## Supplied records
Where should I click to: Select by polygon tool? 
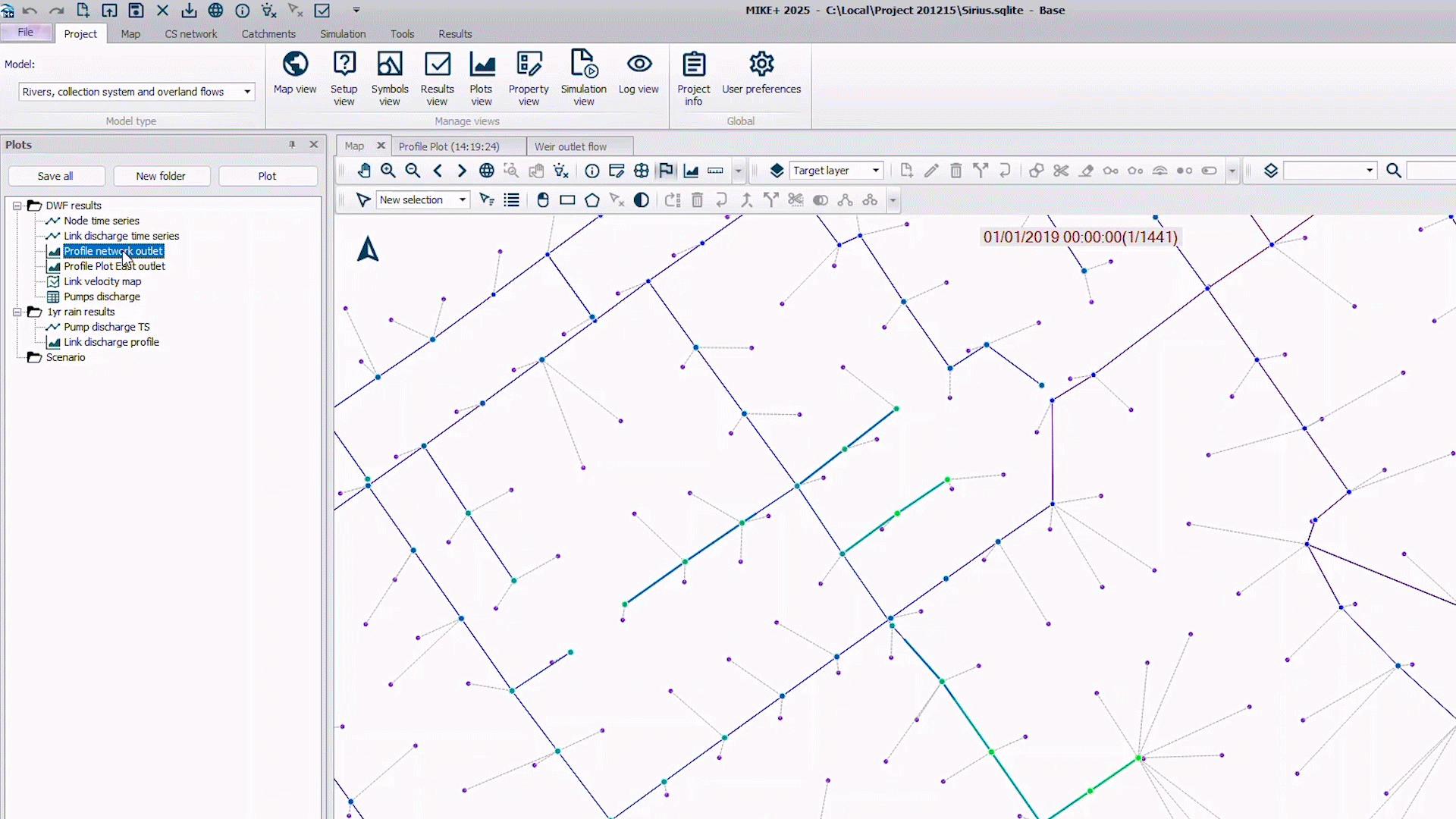pyautogui.click(x=592, y=200)
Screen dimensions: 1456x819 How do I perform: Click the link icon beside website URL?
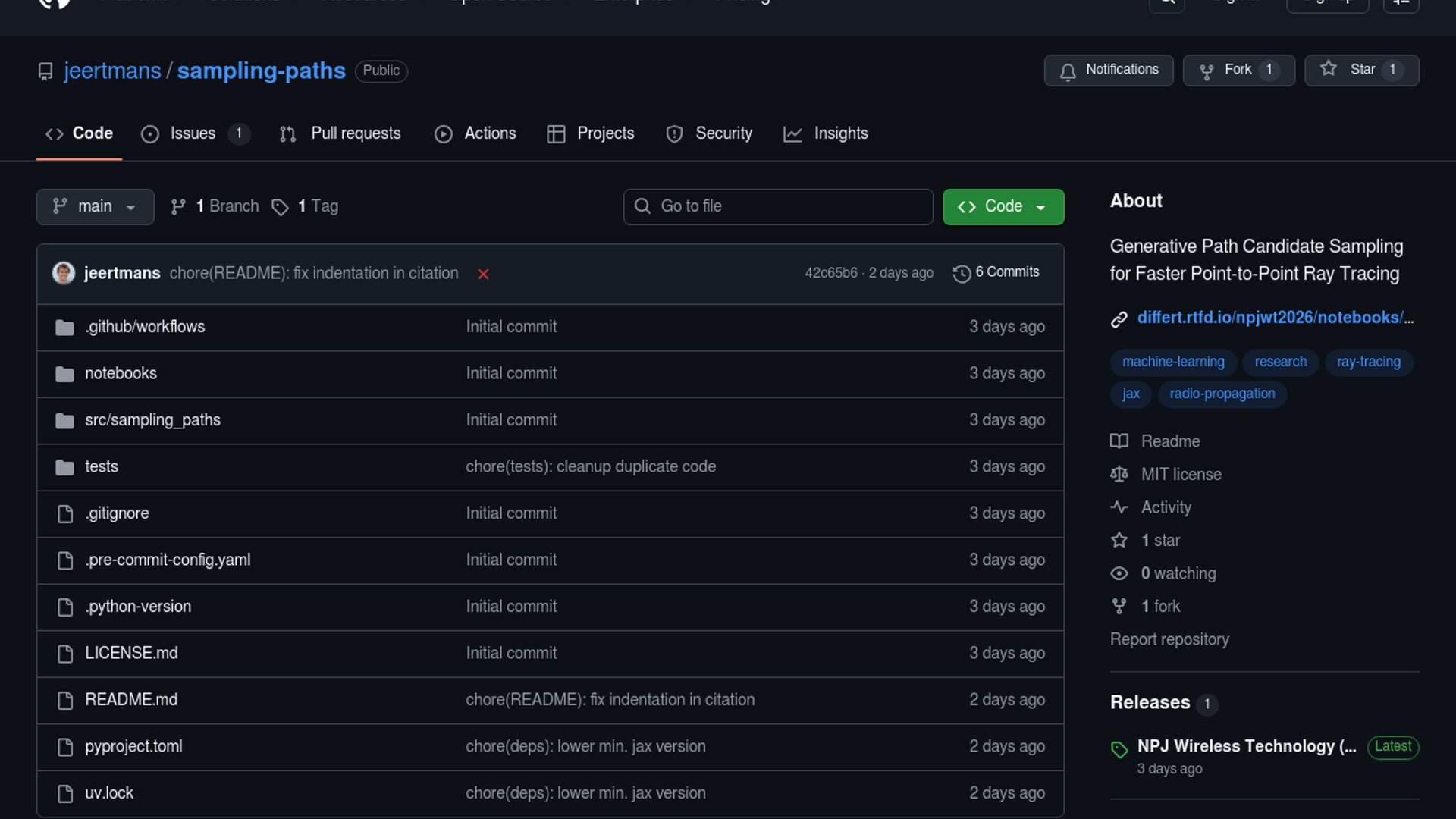coord(1119,319)
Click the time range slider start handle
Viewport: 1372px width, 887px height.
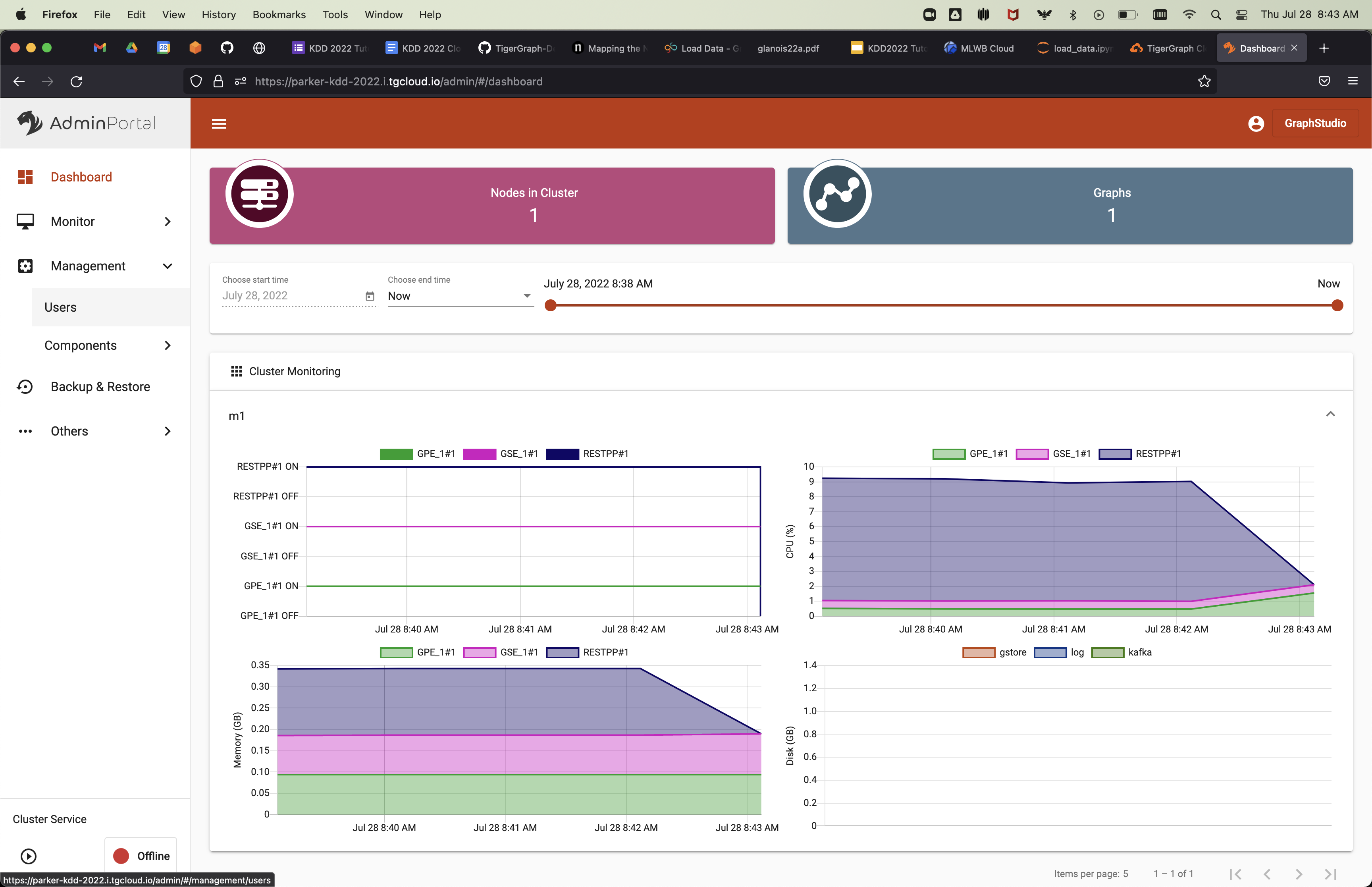[x=550, y=305]
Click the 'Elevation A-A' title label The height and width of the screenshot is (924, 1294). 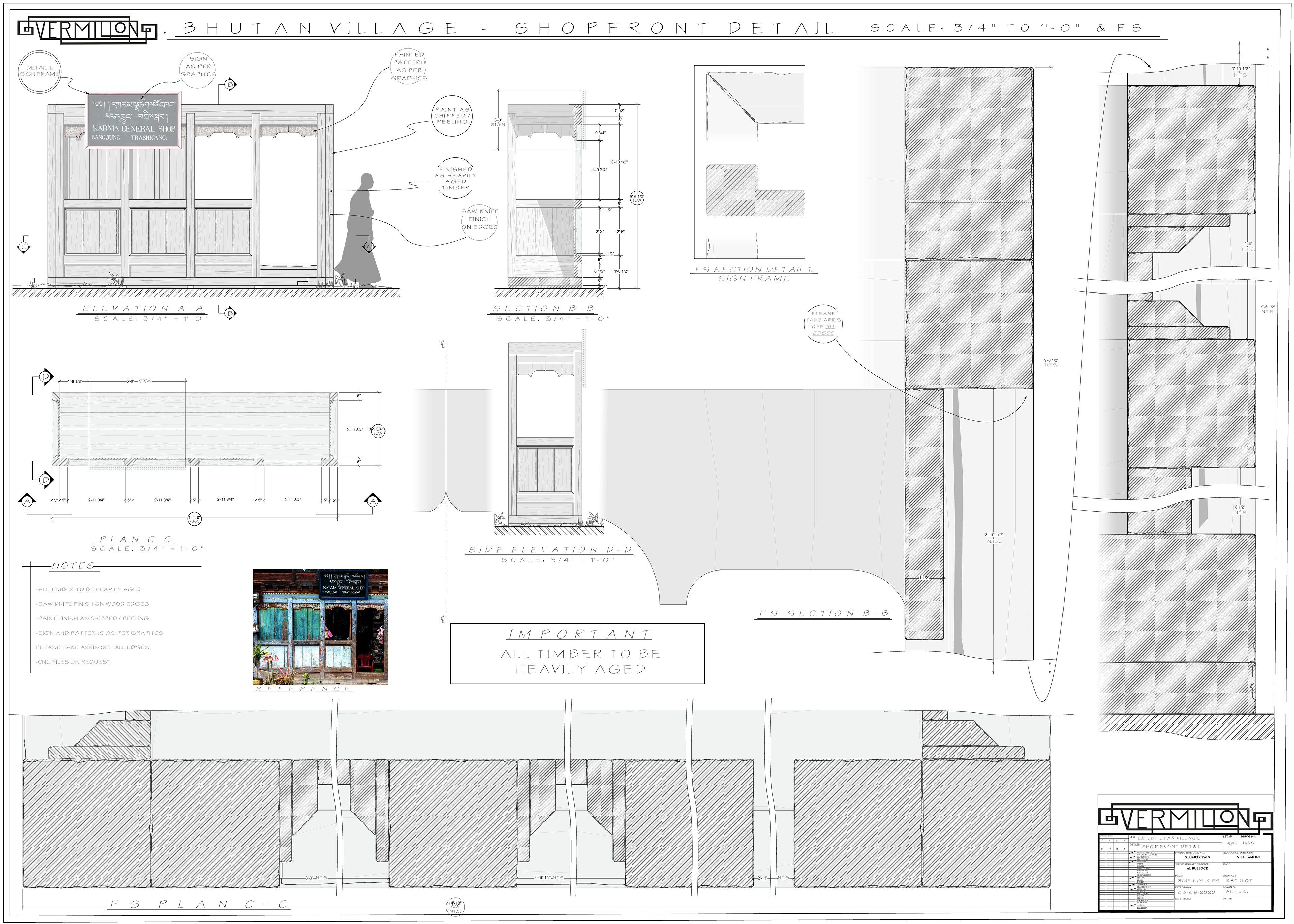click(142, 309)
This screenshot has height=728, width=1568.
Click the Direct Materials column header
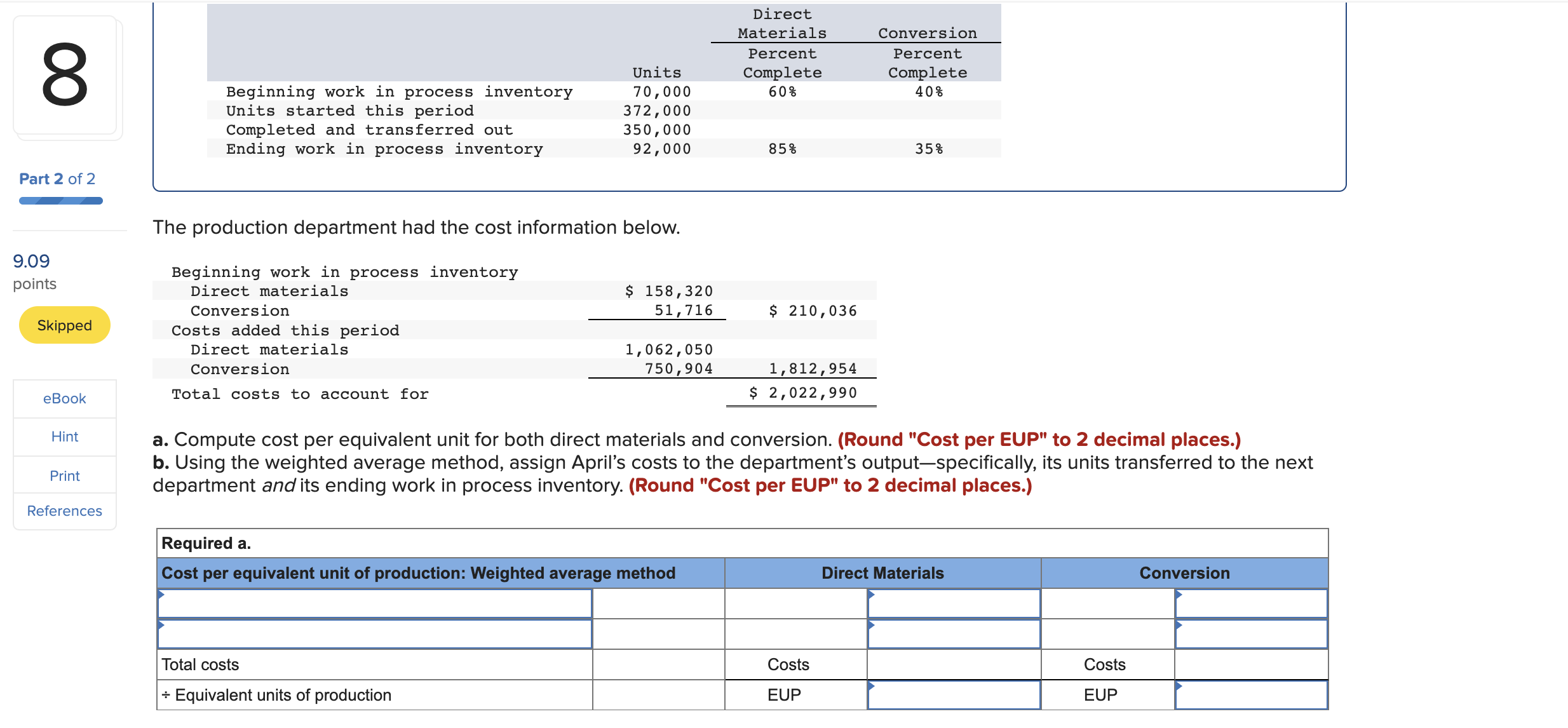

## Required work
From the line holding "This screenshot has height=728, width=1568." down to the final line of the entries above, print every line exactly. Pictures do not go in.

## Expected answer
This screenshot has height=728, width=1568.
Click the Direct Materials column header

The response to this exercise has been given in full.